Le indagini della Guardia di Finanza su Monte dei Paschi di Siena fa crollare inevitabilmente il titolo in Borsa, polverizzando così tutto quanto era stato totalizzato nei primi due mesi dell’anno.

C’è il sospetto che la banca sia stata danneggiata

Le accuse al vertice dell’inchiesta riguardano una manipolazione del mercato e ostacolo alle autorità di vigilanza sull’acquisizione di Antonveneta, ma il comandante provinciale delle Fiamme Gialle di Siena Giampaolo Mazza ha tenuto a precisare: «Abbiamo il sospetto, e solo il sospetto, che la banca abbia avuto solo ripercussioni negative dall’operazione Antonveneta. Fino a che punto sono solo procedure anomale o elementi di altra natura che non prevedono reato non possiamo ancora saperlo». «L’indagine», ha concluso «è a 360 gradi e punta ad accertare tutto». Le perquisizioni nelle sedi di Siena e di altre città, inoltre, sono finite, la documentazione è stata interamente raccolta e adesso mancano solo alcuni dettagli: tutto, comunque, è riferibile solo al caso Antonveneta e alle vicende a essa collegate.
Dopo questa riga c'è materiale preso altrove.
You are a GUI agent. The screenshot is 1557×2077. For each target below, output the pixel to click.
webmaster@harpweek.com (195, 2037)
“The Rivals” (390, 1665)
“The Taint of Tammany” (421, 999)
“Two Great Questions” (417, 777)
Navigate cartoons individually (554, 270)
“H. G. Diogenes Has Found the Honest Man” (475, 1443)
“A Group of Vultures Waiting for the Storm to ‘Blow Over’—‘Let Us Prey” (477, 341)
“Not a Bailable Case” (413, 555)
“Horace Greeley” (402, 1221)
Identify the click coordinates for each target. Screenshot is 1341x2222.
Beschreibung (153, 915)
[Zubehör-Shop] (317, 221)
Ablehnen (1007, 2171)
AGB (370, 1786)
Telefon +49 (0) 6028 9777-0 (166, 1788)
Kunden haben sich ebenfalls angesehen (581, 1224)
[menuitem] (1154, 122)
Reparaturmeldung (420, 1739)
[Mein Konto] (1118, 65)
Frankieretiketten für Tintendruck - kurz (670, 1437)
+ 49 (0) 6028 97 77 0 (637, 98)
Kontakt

Collaborazione con gli inquirenti e massima tranquillità dal Monte

Tranquillo e assolutamente collaborativo il neo-presidente di Mps, Alessandro Profumo, convinto che l’inchiesta «non rallenterà il lavoro del Cda, ma anzi lo accelererà». «La nostra massima preoccupazione in questo momento», ha dichiarato «è per le 31mila persone che lavorano al Monte».
Lo spirito collaborativo è accentuato anche dall’amministratore delegato Fabrizio Viola: «Tutta la struttura è a disposizione degli inquirenti perché facciano al meglio il loro lavoro, emerga la verità e la banca esca da questa situazione contingente».
Sul fronte interno, invece, si continua a lavorare sulla revisione del piano industriale per la sua presentazione al mercato verso metà giugno.